漢方では、月桃の種子は薬として使われてきました。生薬名は白手伊豆縮砂しろていずしゅくしゃ。 主な効能は、消化不良、痰切り。 作用は、体内の余分な水分を取り除き、主に消化器管を温め、食積しょくしゃく(消化不良)を改善することにより効果を発揮します。消化不良、食欲低下、胸・腹の冷痛や下痢、健胃・整腸に種子を煎じて服用します。みかんの皮や生姜を一緒に入れて煎じてもよいようです。いずれも冷えを原因とした症状に効果的です。

痰切りは、種子大さじ5杯に生の松の葉を一束入れて煎じて服用します。 松の葉には抗菌作用がある他、気管支炎や鼻炎などのかぜの症状にも効果があります。

月桃の果実

そして近年では、月桃に含まれるポリフェノールが新たに注目されています。その量は赤ワインの何と34倍! ポリフェノールはご存じ、抗酸化作用の高い成分。その他カルシウム、マグネシウム、鉄分などのミネラルも豊富なため、煮出した健康茶は“若返りの薬草”として家庭で飲まれています。

私も月桃のすっきりと甘い香りが大好きで、朝のお茶として葉っぱを煎じて飲んでいます。その香りには優れた鎮静作用があるため、ストレスや不安を和らげ、穏やかな気持ちにさせてくれます。ほっと一息したい時に、おすすめです。

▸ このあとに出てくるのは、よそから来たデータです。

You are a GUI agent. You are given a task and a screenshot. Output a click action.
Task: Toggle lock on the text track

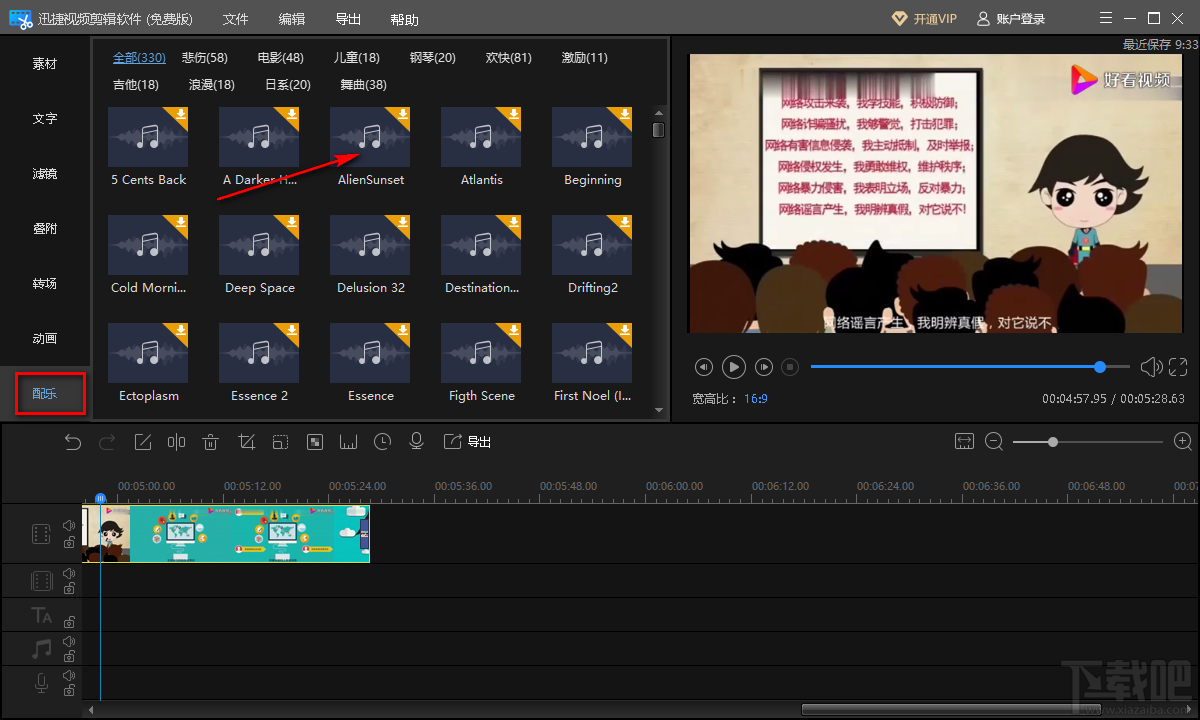(x=69, y=623)
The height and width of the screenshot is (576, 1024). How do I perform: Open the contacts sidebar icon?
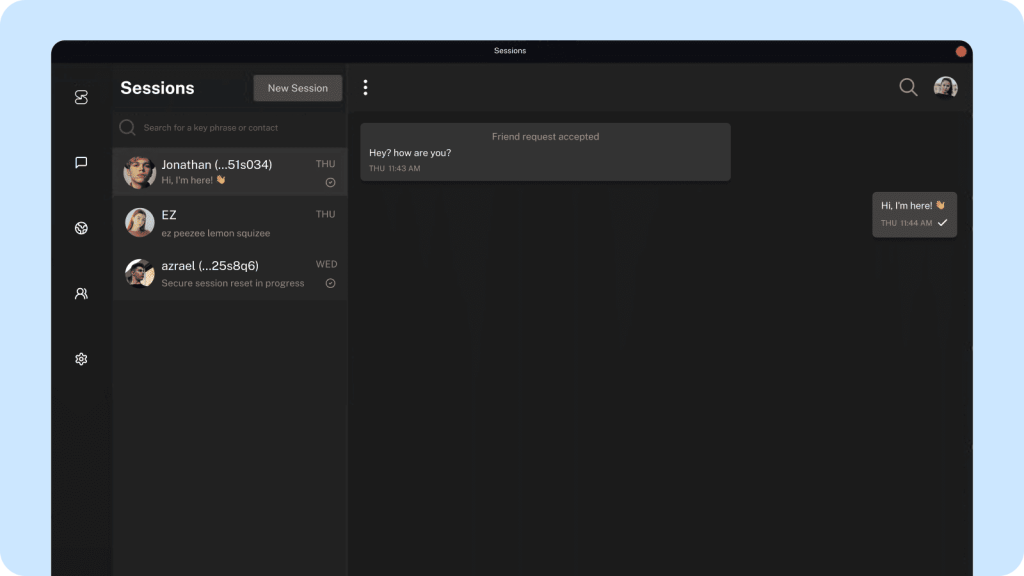pyautogui.click(x=81, y=294)
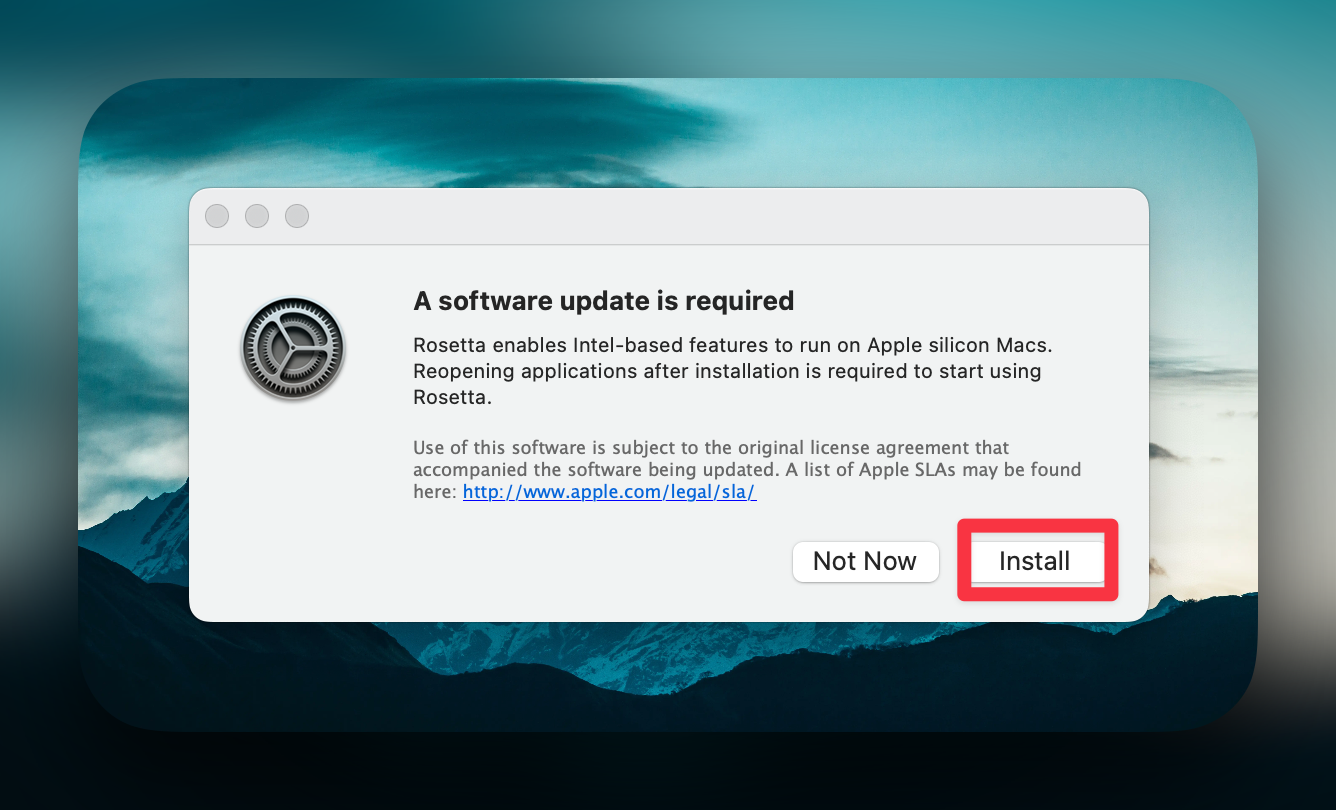1336x810 pixels.
Task: Open the Apple SLA legal link
Action: pos(609,492)
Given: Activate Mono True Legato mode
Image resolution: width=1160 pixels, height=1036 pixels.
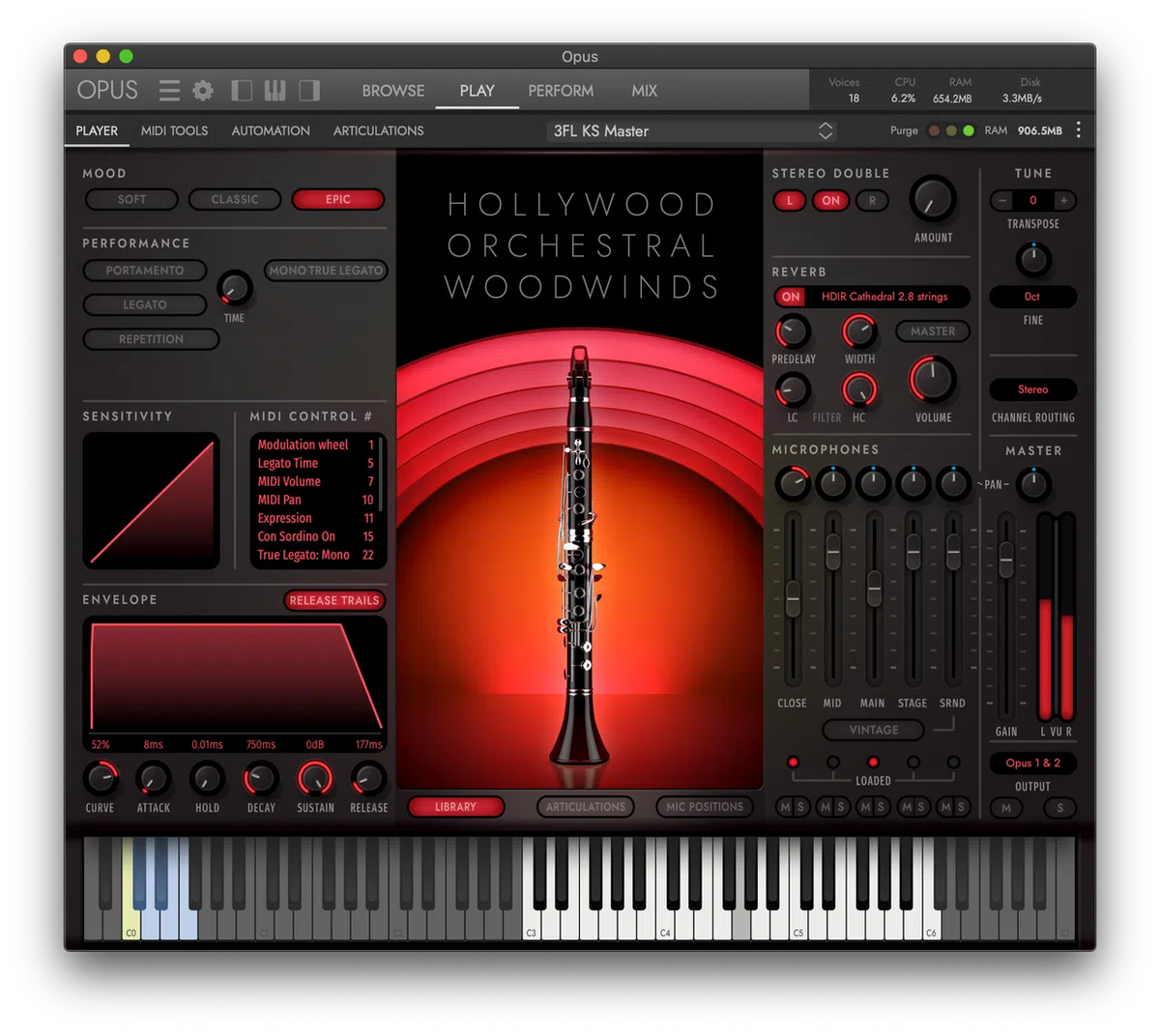Looking at the screenshot, I should pyautogui.click(x=326, y=271).
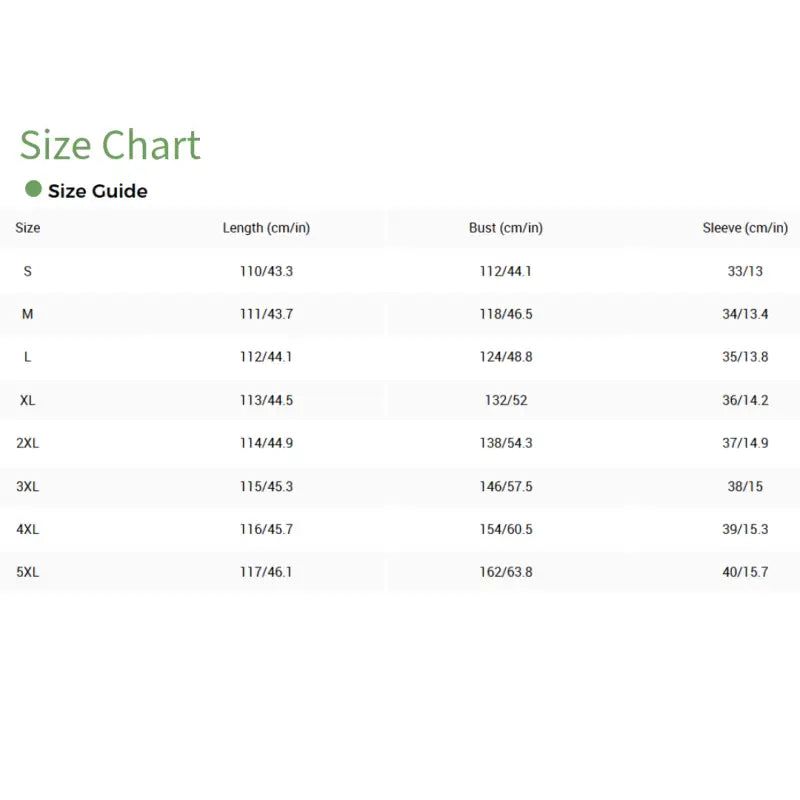Click sleeve value 40/15.7

(745, 572)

また、ちょっと疲れたなと思う時には、乾燥した種子だけでなく、朱色の果実全体を煎じて飲むことがあるのですが、これが何とも美しい桃色のお茶なんです! 月桃の果実は草木染めにすることもあるそうです。

月桃は肌にもうれしい効果があります。肌を引き締め、潤いを保ち、肌を柔らかくする作用などです。最近では、月桃の蒸留水がお土産物として商品化されるようにもなってきました。私は月桃の葉をホホバオイルに浸けてマッサージオイルにしたり、月桃の葉を水と一緒にミキサーに入れて月桃水を作り、日焼けした肌にピタピタと塗ったりしています。

このように月桃は、植物全体が私達の体や心に役立つ、素晴らしい植物です。そんな植物が野山に自生して、庭先にも生えているなんて、自然の神様が「皆が健康に生きられるように役立ててね!」と助けてくれているみたいです。自然の神様、今日もありがとう! そんな気持ちを伝えながら、庭先の自然の恵みをいただいています。

吉本多香美 よしもとたかみ
女優 石垣島在住  東日本大震災後、今までのライフスタイルをかえりみ、自然と繋がる暮らしを求めて石垣島に移住して3年目。親子カルチャーサークルを立ち上げ、アフリカンダンスクラスを開催中。「酵素玄米とマクロビおかず にぎにぎカフェむすび」の屋号で、体と心に優しい、自然と体が繋がるご飯を祭りやケータリングで広めている。JAMHAハーバルセラピスト、マクロビオティック師範、シータヒーラー。